Le comte de Soissons, sans père et ayant sa mère en situation de n’oser jamais revenir en France, y fut élevé par la princesse de Carignan, sa grand’mère, avec le prince Eugène et d’autres frères qu’il perdit, et ses sœurs dont j’ai parlé lors du mariage de Mme la duchesse de Bourgogne.

C’étoit un homme de peu de génie, fort adonné à ses plaisirs, panier percé qui empruntoit volontiers et ne rendoit guère. Sa naissance le mettoit en bonne compagnie, son goût en mauvaise. À vingt-cinq ans, amoureux fou de la fille bâtarde de La Cropte-Beauvois[1], écuyer de M. le Prince le héros, il l’épousa au désespoir de la princesse de Carignan, sa grand’mère, et de toute sa parenté. Elle étoit belle comme le plus beau jour, et vertueuse, brune, avec ces grands traits qu’on peint aux sultanes et à ces beautés romaines, grande, l’air noble, doux, engageant, avec peu ou point d’esprit. Elle surprit à la cour par l’éclat de ses charmes qui firent en quelque manière pardonner presque au comte de Soissons ; l’un et l’autre doux et fort polis.

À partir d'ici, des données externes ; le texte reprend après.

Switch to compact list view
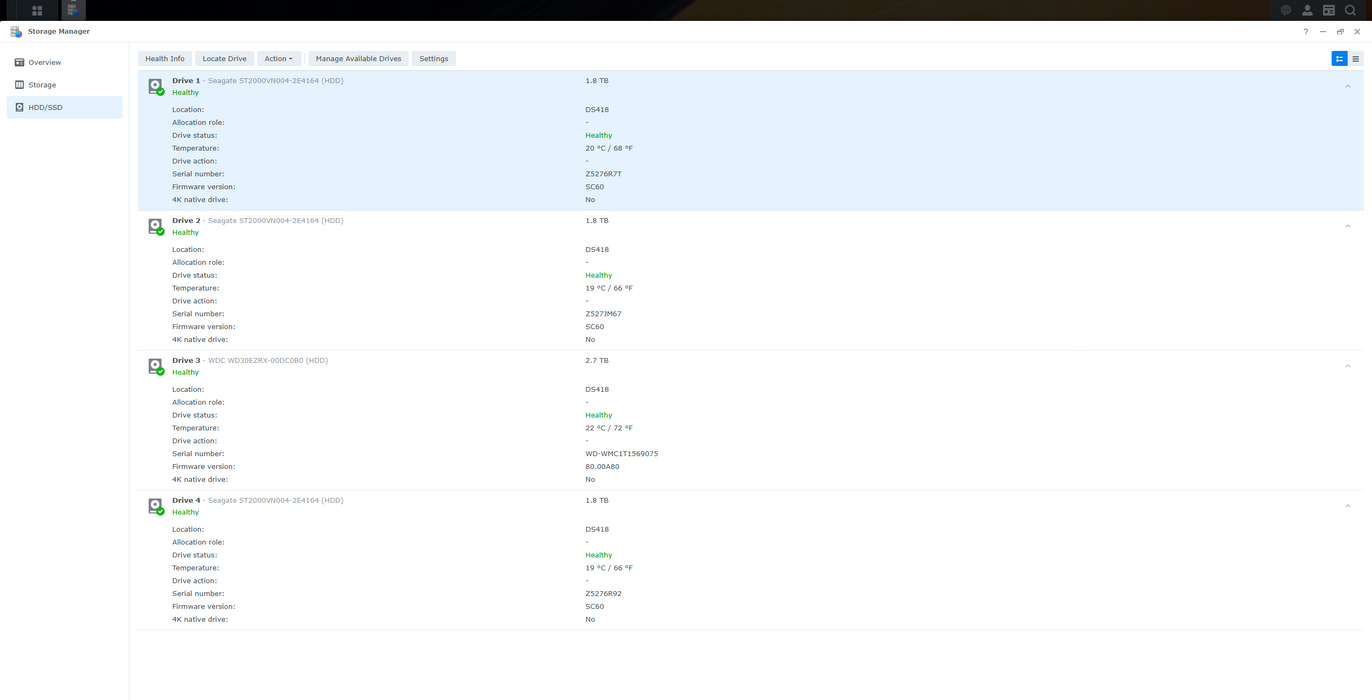This screenshot has height=700, width=1372. (1356, 59)
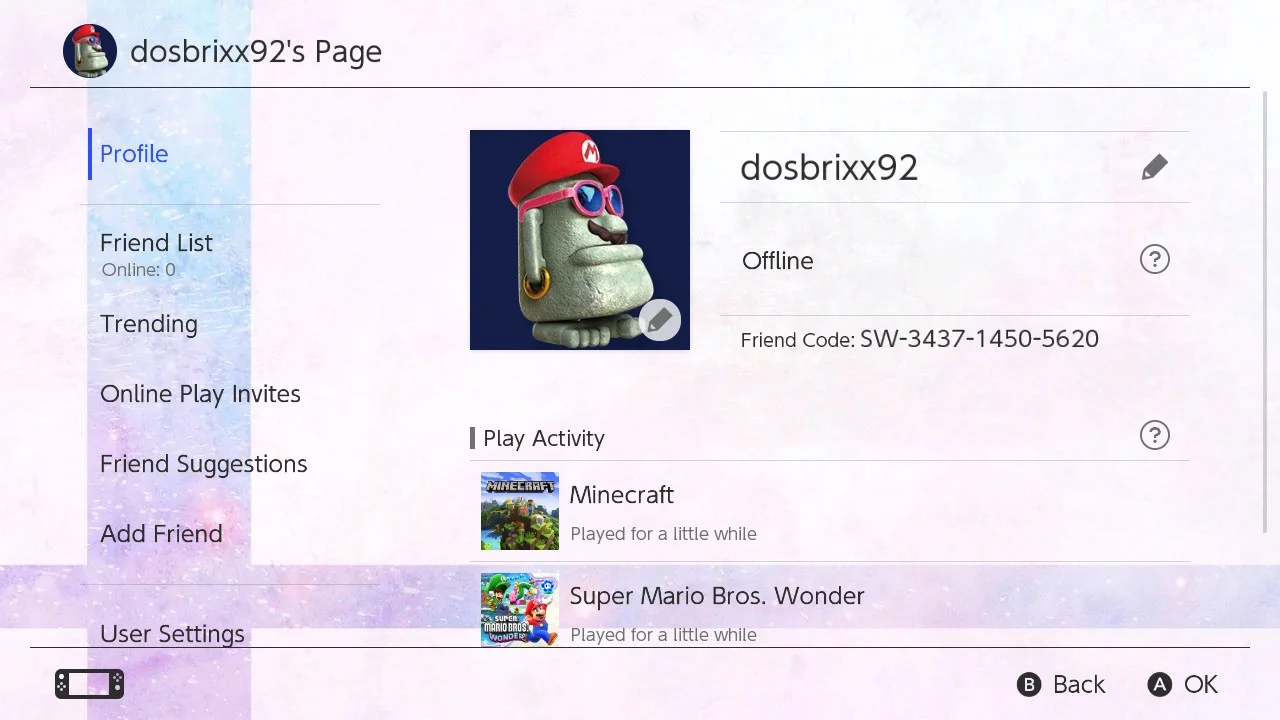This screenshot has width=1280, height=720.
Task: Open Friend List in the sidebar
Action: click(156, 243)
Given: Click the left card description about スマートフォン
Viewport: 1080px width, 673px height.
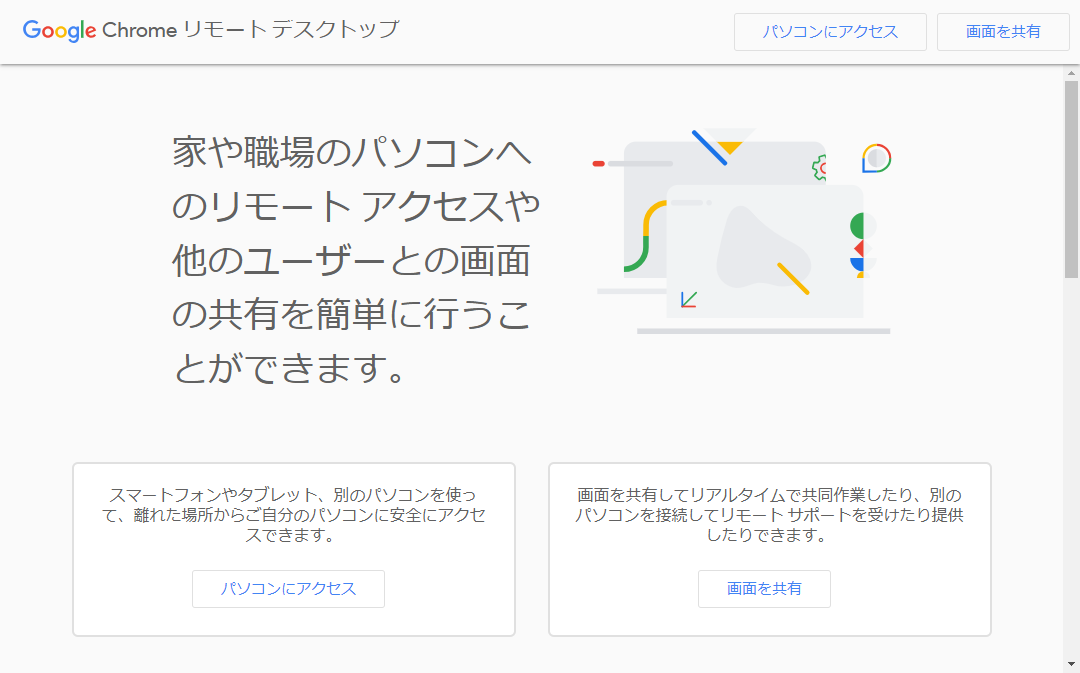Looking at the screenshot, I should 293,515.
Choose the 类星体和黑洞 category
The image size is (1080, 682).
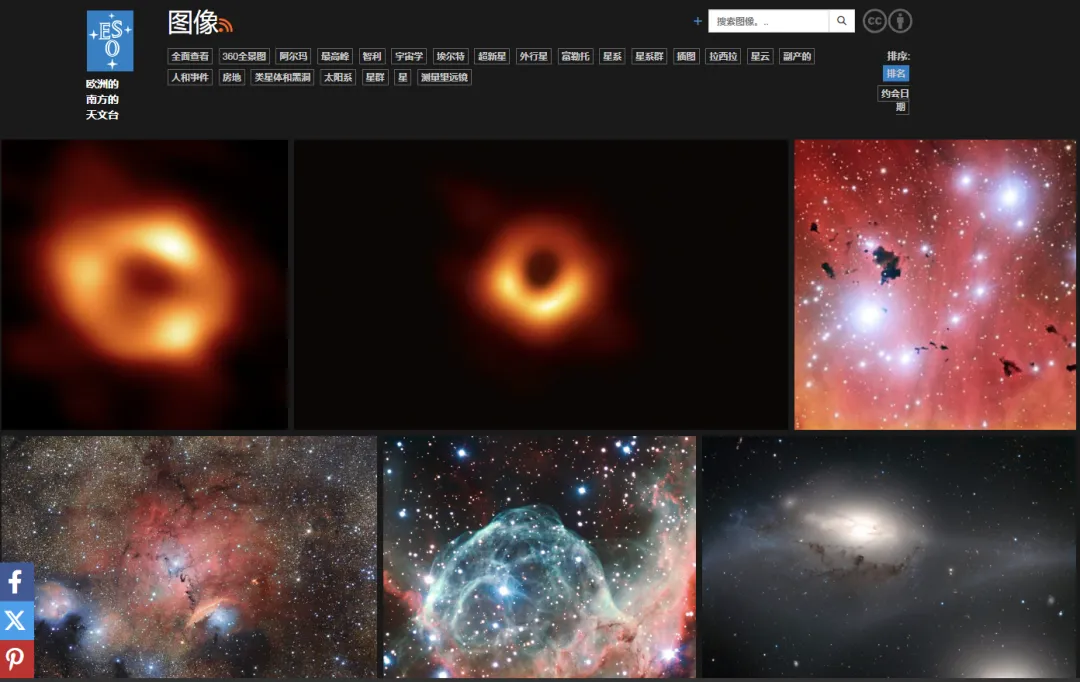pos(282,78)
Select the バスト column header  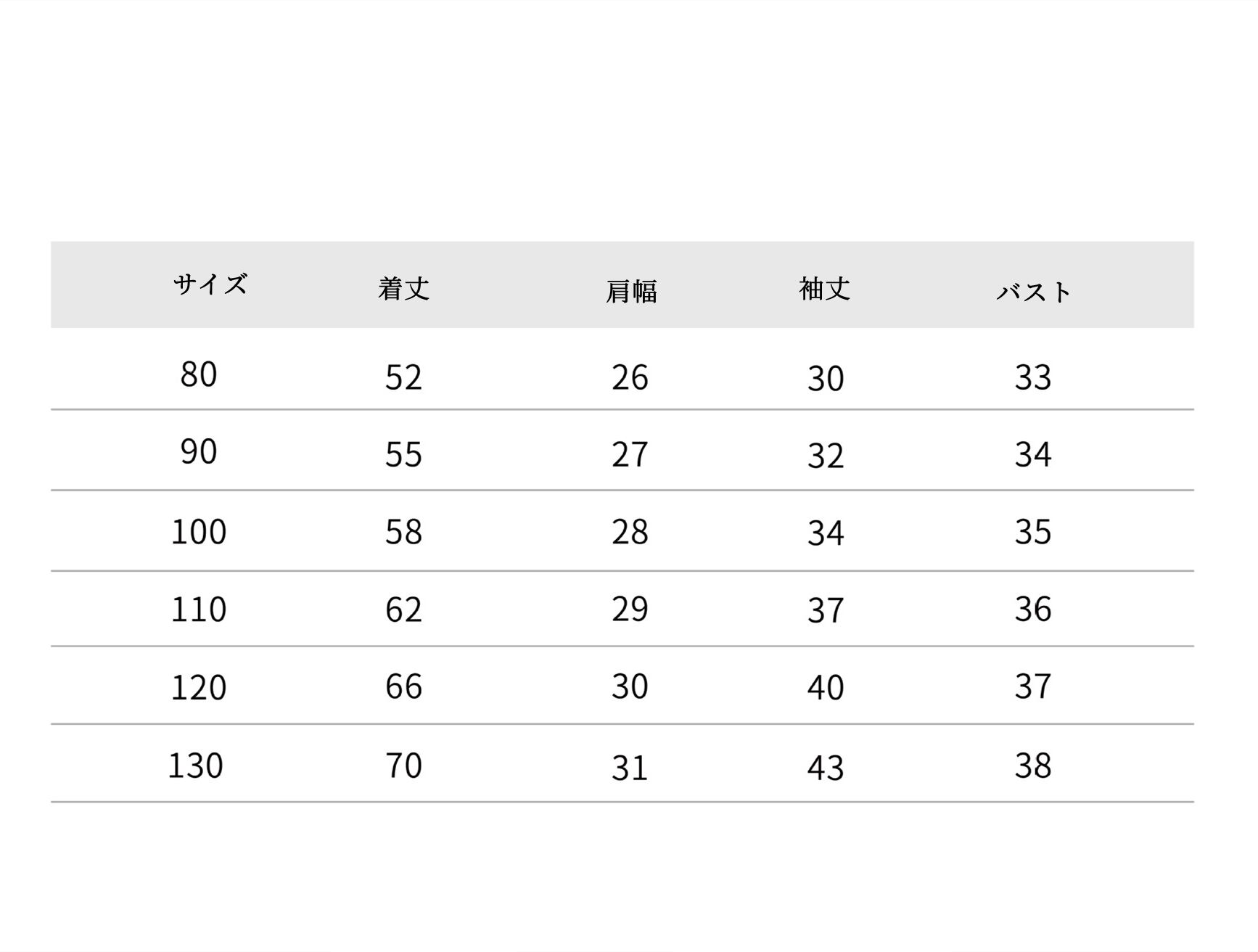click(1033, 292)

Elle étoit si bien bâtarde, que M. le Prince, sachant son

  1. Voy., à la fin de ce volume, la note rectificative remise à. M. le duc de Saint-Simon par M. le comte de Chantérac. Elle établit qu’Uranie de La Cropye-Beauvais était fille légitime de l’écuyer de M. le Prince et de Charlotte-Martel.